La política internacional ingresa en 2025 con un escenario marcado por la competencia estratégica entre Estados Unidos y China, una guerra en Europa que redefine alianzas y una creciente fragmentación del orden multilateral. En este contexto, América Latina enfrenta el desafío de reposicionarse sin quedar atrapada en las tensiones geopolíticas que dominan la agenda global. Los gobiernos de la región intentan equilibrar vínculos mientras gestionan crisis internas que condicionan su margen de maniobra.
La reelección de liderazgos clave en Washington y Beijing ha consolidado una dinámica de rivalidad que se expresa en áreas como tecnología, energía y seguridad. Ambos países intensifican su búsqueda de aliados y de acceso a recursos estratégicos, lo que revaloriza a regiones proveedoras de minerales críticos, entre ellas América del Sur. El litio, el cobre y las energías renovables se transformaron en ejes de competencia, ofreciendo oportunidades económicas pero también riesgos de dependencia asimétrica.
Europa, por su parte, continúa lidiando con las consecuencias de la guerra en Ucrania. La prolongación del conflicto erosionó el poder de negociación del bloque y elevó el costo político de sostener el apoyo militar y financiero a Kiev. Al mismo tiempo, la Unión Europea acelera acuerdos comerciales con terceros países para diversificar su matriz energética y asegurar insumos clave. Este giro abre espacios de diálogo con Latinoamérica, aunque las negociaciones avanzan lentamente por diferencias ambientales y regulatorias.
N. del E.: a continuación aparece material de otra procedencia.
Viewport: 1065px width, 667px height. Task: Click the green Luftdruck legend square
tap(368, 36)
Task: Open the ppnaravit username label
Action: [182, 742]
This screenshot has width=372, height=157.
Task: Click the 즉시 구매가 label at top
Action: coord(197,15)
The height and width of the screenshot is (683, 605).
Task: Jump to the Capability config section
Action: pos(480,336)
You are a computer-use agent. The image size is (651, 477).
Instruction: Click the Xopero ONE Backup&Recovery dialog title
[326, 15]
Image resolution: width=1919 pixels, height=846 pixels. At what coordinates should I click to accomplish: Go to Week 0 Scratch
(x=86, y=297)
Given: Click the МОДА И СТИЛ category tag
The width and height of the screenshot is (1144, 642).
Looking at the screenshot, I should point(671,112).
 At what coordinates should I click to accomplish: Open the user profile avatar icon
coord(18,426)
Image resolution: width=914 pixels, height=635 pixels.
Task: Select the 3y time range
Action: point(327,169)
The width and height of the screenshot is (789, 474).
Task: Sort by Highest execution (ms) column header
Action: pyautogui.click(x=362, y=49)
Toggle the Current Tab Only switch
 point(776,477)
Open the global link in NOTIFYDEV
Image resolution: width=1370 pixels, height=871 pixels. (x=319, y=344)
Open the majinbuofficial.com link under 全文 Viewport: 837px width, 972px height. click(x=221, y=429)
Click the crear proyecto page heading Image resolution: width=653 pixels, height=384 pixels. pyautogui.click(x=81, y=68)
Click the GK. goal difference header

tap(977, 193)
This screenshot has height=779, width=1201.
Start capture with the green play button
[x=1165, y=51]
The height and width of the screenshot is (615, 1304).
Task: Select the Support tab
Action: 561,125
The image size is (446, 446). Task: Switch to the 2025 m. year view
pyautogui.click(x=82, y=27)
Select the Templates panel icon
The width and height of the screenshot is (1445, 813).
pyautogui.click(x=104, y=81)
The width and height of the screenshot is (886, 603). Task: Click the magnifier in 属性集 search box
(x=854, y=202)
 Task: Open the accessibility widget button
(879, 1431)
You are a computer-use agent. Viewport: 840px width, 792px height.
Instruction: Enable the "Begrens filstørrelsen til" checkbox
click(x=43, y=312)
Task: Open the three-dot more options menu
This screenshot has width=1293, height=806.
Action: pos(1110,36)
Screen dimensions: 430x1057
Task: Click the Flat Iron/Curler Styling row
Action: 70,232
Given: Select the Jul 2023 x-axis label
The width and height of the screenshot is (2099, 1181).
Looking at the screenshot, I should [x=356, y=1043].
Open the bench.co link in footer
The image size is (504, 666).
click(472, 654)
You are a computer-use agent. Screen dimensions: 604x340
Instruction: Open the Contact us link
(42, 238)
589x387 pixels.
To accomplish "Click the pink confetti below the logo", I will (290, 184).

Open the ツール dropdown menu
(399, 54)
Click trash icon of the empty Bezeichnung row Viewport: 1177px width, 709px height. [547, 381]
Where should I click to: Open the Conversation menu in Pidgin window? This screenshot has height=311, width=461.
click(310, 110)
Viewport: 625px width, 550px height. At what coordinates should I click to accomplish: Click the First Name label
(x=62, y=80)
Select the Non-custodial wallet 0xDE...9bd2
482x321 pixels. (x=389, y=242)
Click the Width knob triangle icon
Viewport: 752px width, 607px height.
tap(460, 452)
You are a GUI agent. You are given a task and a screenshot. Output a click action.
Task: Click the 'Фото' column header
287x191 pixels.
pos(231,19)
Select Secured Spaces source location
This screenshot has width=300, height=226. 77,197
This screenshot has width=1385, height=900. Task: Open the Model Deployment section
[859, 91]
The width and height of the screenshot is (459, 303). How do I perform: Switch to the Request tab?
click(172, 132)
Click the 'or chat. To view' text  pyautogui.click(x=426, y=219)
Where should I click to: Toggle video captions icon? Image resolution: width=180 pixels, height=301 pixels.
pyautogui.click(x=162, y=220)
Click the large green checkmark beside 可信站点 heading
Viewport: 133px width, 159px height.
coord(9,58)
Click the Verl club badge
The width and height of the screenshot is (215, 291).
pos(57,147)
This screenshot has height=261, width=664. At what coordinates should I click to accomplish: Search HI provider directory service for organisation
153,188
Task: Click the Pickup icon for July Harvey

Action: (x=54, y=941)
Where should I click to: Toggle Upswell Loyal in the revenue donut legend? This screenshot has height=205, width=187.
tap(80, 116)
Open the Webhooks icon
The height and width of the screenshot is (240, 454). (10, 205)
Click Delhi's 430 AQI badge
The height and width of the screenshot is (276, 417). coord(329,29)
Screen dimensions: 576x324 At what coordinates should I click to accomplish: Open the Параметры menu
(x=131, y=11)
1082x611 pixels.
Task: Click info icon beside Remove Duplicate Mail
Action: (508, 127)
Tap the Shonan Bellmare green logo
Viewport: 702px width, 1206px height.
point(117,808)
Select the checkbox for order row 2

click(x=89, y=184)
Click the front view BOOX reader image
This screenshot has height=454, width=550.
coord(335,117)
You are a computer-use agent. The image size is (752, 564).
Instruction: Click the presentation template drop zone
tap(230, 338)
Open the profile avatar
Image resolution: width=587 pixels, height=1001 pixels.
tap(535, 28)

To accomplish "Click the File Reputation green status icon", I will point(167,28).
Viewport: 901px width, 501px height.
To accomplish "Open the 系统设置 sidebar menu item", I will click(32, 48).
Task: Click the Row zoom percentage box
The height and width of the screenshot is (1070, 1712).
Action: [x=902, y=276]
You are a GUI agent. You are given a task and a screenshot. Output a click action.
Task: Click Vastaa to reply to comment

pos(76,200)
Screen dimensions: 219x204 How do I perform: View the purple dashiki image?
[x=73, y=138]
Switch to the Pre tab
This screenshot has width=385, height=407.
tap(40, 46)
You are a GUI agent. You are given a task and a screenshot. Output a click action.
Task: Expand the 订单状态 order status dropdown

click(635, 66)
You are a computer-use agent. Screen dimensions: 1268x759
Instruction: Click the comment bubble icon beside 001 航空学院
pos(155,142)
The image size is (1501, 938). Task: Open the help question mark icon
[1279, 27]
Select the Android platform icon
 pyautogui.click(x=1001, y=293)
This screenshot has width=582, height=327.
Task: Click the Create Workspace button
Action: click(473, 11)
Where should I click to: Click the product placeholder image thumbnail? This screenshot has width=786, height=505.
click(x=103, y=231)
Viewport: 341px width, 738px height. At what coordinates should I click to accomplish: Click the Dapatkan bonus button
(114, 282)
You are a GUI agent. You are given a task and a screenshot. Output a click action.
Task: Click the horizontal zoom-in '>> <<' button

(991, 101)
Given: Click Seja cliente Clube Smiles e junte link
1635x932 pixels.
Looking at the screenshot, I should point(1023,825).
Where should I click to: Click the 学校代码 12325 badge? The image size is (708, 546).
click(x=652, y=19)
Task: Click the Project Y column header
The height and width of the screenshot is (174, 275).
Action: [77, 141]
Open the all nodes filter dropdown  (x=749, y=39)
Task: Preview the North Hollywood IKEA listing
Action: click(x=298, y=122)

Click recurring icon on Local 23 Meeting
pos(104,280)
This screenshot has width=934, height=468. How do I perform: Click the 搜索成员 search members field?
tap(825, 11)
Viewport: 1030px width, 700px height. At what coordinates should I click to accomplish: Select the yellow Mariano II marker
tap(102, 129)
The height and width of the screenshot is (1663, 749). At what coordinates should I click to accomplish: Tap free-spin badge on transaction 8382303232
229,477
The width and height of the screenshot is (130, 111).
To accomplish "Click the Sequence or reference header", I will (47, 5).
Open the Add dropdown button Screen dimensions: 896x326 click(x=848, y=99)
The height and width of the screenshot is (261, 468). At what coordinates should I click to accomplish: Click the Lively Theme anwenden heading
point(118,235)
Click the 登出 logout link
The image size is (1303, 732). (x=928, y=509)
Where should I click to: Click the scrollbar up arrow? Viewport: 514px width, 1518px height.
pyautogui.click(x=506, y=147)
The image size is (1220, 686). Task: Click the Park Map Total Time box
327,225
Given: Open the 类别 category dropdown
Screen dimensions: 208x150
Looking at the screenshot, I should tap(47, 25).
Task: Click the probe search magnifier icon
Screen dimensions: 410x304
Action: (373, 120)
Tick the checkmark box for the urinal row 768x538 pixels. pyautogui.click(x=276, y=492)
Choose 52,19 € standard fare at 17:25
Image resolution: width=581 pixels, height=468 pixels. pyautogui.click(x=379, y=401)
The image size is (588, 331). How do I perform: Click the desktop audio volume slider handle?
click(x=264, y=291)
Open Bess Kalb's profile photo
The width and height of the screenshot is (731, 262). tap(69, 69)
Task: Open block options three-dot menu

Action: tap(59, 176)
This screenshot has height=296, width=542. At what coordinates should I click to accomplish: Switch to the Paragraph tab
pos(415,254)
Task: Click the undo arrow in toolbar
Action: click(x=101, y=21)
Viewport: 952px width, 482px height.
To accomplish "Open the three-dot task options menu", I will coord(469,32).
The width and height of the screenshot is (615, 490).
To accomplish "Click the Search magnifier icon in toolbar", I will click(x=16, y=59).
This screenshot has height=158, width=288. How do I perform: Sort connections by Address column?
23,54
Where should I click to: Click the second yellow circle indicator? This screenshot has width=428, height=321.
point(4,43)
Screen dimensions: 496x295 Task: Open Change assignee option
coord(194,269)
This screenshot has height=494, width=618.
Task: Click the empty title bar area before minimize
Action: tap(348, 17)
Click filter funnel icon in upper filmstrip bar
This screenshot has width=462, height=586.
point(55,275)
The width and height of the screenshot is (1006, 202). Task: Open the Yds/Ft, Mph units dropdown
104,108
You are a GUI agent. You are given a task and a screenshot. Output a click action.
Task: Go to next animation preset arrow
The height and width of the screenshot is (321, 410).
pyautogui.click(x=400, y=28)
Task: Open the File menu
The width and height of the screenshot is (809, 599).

En Medio Oriente, la inestabilidad persiste pese a intentos intermitentes de mediación internacional. Las tensiones entre Irán e Israel, junto con los conflictos en Yemen y Siria, mantienen a la región como un foco de riesgo para el suministro energético global. Estos escenarios influyen directamente en los precios del petróleo y generan incertidumbre para economías dependientes de combustibles importados, como varias de América Latina.
La región latinoamericana enfrenta además un ciclo electoral intenso en países como México, Venezuela y Uruguay. Los resultados redefinirán correlaciones de fuerza en organismos como la CELAC y la OEA, donde ya se observan debates sobre la autonomía regional frente a actores externos. Paralelamente, crece la preocupación por la erosión democrática en algunos países y por el avance de discursos polarizantes que dificultan acuerdos multilaterales.
En el plano económico, los organismos internacionales advierten que los flujos de inversión extranjera directa podrían desacelerarse si la tensión entre potencias deriva en restricciones comerciales más severas. América Latina, que busca reactivar su crecimiento, depende en gran medida de un entorno global estable para atraer capitales, especialmente en infraestructura, tecnología y transición energética.
Hacia adelante, la clave para la región será definir estrategias de inserción que prioricen autonomía, diversificación y cooperación. En un mundo marcado por la competencia geopolítica y la fragilidad institucional, América Latina necesita fortalecer sus capacidades internas para negociar en mejores condiciones. El tablero global se reconfigura rápidamente, y quienes no logren adaptarse corren el riesgo de perder relevancia en la nueva arquitectura internacional.